▶ _記述課題 A_
次の不登校セミナーの文章を、一字も変えずにそのまま書き写してください。

2020年9月27日に開催されたセミナー106の第2部の内容をまとめました。


回答者 齊藤真沙美(東京女子体育大学・東京女子体育短期大学准教授)
小栗 貴弘(跡見学園女子大学心理学部准教授)
荒井 裕司(登進研代表)
※講師の肩書きはセミナー開催時のものです。

Q1 放課後登校をしている小2の女の子

 現在小2の娘は、小1の4月末から理由もわからずに行きたくないと休みはじめました。校長先生から「好きな時に来ていい」と言われ、私(母)と娘で相談して今年6月から放課後に登校しています。その間、担任と図書室に行ったり、絵を描いたり、宿題をしたりして30分ほど学校にいます。
 今は日中に学校に行くことはできないと言い、クラスの子には会いたくないようです。家では元気です。このまま見守るだけでいいのか、何かきっかけをつくってあげたほうがいいのでしょうか。

A1 担任を起点にして支援する人を増やす(講師:小栗貴弘)

 ご質問の最後に「このまま見守るだけでいいのか、何かきっかけをつくってあげたほうがいいのでしょうか」とありますが、このお母さんは、決して「見守っているだけ」ではありません。たとえば、放課後登校ができるように学校と話し合いもされたでしょうし、放課後の過ごし方について担任の先生とも相談されたはずです。そして、実際に放課後登校ができるまでに至っていますから、かなり順調に進んでいるほうだと思います。ただし、ここで欲を出しすぎると裏目に出ることがありますので、焦りは禁物です。

 小学校低学年くらいで不登校になると理由がわからないことが多いのですが、それは、本人が幼いために「私は○○の理由で学校に行きたくない」と言葉で説明するのが難しいからです。しかし、原因がわからないからといって対応できないわけではなく、逆に、原因がわかっているのに解決できないことも多々あります。ですから、原因にあまりこだわらないほうがいいですね。

▶ _記述課題 B_
下のレコードの先頭から「[x=765, y=147]」を含む行までの範囲（両端を含む）を、空行を除いて「行番号」と「行内容」の2列のMarkdown表に入れること。画像は解答に含めないこと。

[クリック対象データ]
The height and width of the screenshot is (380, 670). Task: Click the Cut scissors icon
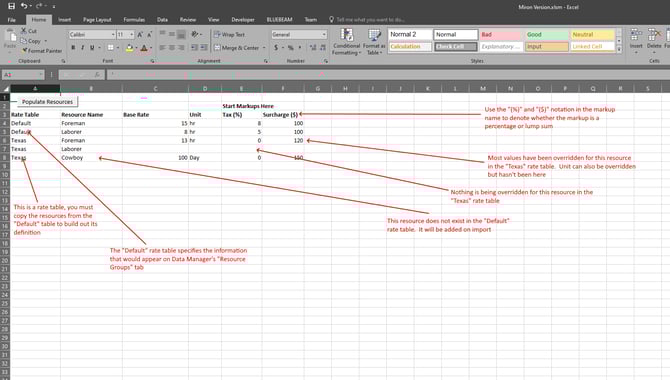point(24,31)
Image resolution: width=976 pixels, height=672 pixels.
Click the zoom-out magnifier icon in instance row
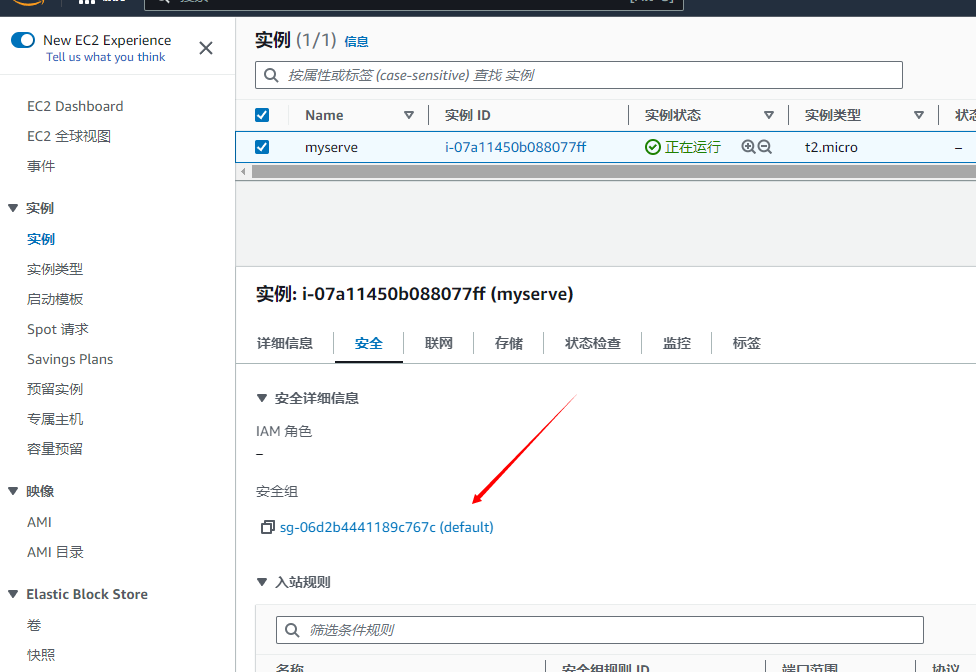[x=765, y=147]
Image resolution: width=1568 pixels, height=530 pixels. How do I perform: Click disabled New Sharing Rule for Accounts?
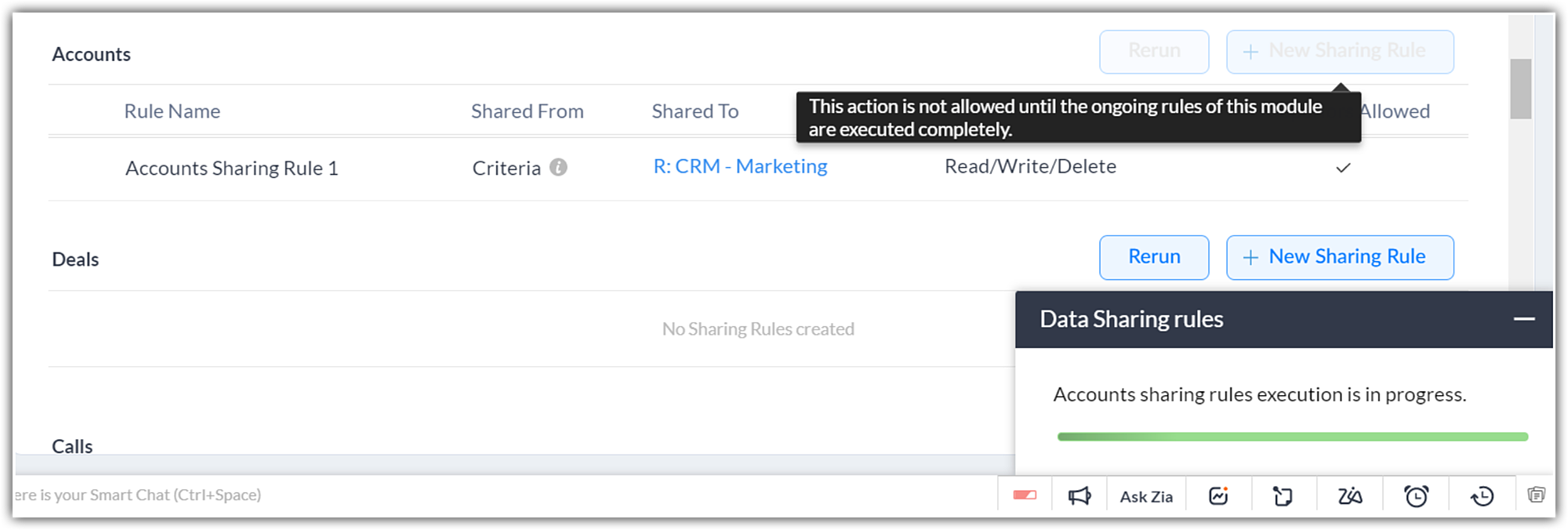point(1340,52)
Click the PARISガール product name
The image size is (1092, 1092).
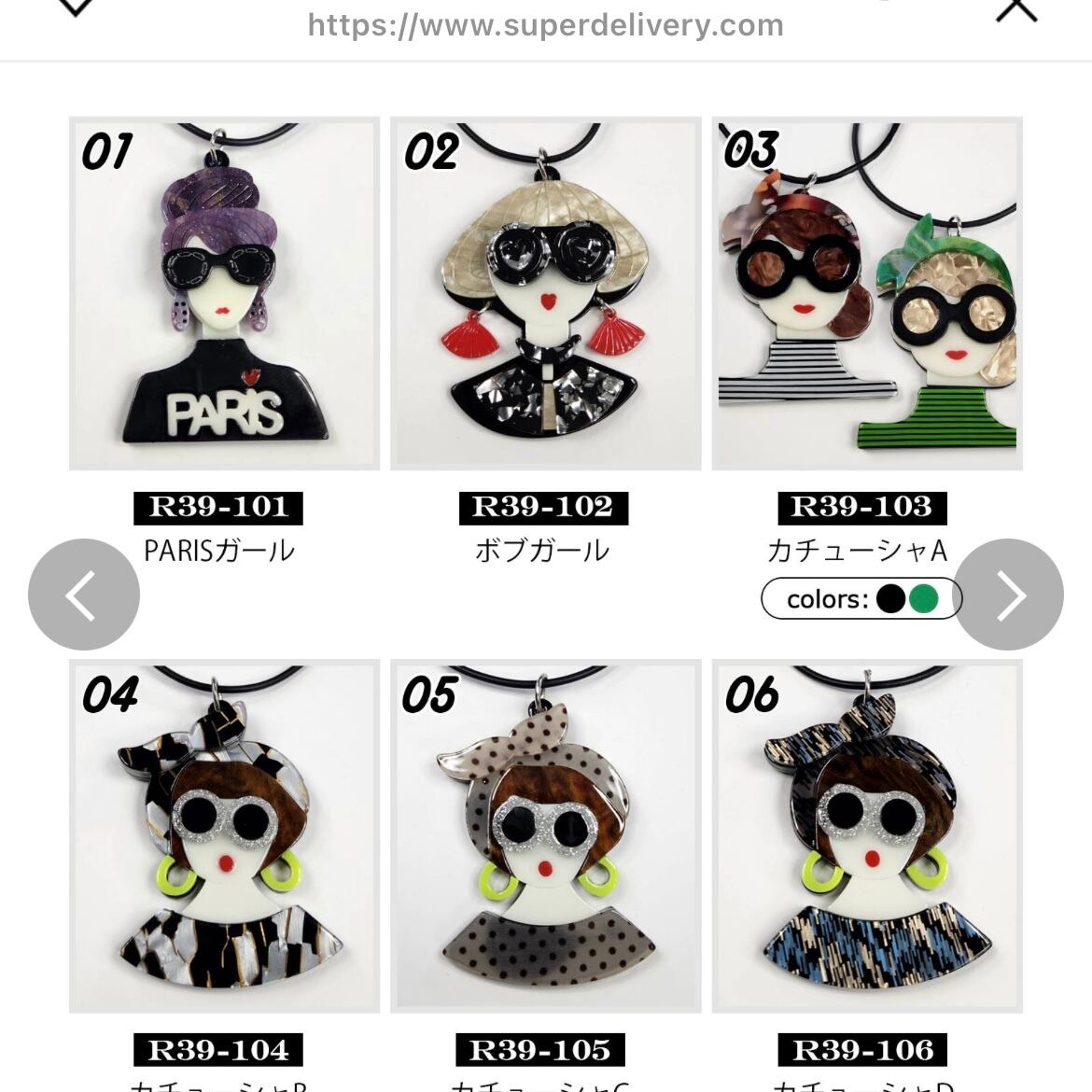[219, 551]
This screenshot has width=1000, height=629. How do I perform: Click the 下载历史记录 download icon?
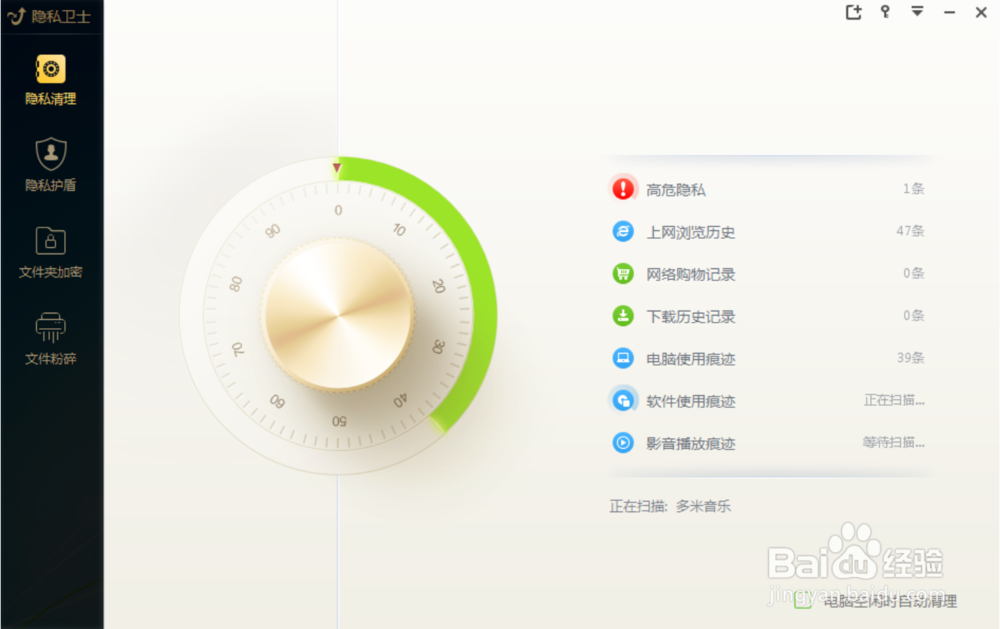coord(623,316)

▶ _解答結果 A_
2020年9月27日に開催されたセミナー106の第2部の内容をまとめました。


回答者 齊藤真沙美(東京女子体育大学・東京女子体育短期大学准教授)
小栗 貴弘(跡見学園女子大学心理学部准教授)
荒井 裕司(登進研代表)
※講師の肩書きはセミナー開催時のものです。

Q1 放課後登校をしている小2の女の子

 現在小2の娘は、小1の4月末から理由もわからずに行きたくないと休みはじめました。校長先生から「好きな時に来ていい」と言われ、私(母)と娘で相談して今年6月から放課後に登校しています。その間、担任と図書室に行ったり、絵を描いたり、宿題をしたりして30分ほど学校にいます。
 今は日中に学校に行くことはできないと言い、クラスの子には会いたくないようです。家では元気です。このまま見守るだけでいいのか、何かきっかけをつくってあげたほうがいいのでしょうか。

A1 担任を起点にして支援する人を増やす(講師:小栗貴弘)

 ご質問の最後に「このまま見守るだけでいいのか、何かきっかけをつくってあげたほうがいいのでしょうか」とありますが、このお母さんは、決して「見守っているだけ」ではありません。たとえば、放課後登校ができるように学校と話し合いもされたでしょうし、放課後の過ごし方について担任の先生とも相談されたはずです。そして、実際に放課後登校ができるまでに至っていますから、かなり順調に進んでいるほうだと思います。ただし、ここで欲を出しすぎると裏目に出ることがありますので、焦りは禁物です。

 小学校低学年くらいで不登校になると理由がわからないことが多いのですが、それは、本人が幼いために「私は○○の理由で学校に行きたくない」と言葉で説明するのが難しいからです。しかし、原因がわからないからといって対応できないわけではなく、逆に、原因がわかっているのに解決できないことも多々あります。ですから、原因にあまりこだわらないほうがいいですね。

▶ _解答結果 B_
| 行番号 | 行内容 |
|---|---|
| 1 | The height and width of the screenshot is (380, 670). Task: Click the Cut scissors icon |
| 2 | point(24,31) |
| 3 | Image resolution: width=976 pixels, height=672 pixels. |
| 4 | Click the zoom-out magnifier icon in instance row |
| 5 | [x=765, y=147] |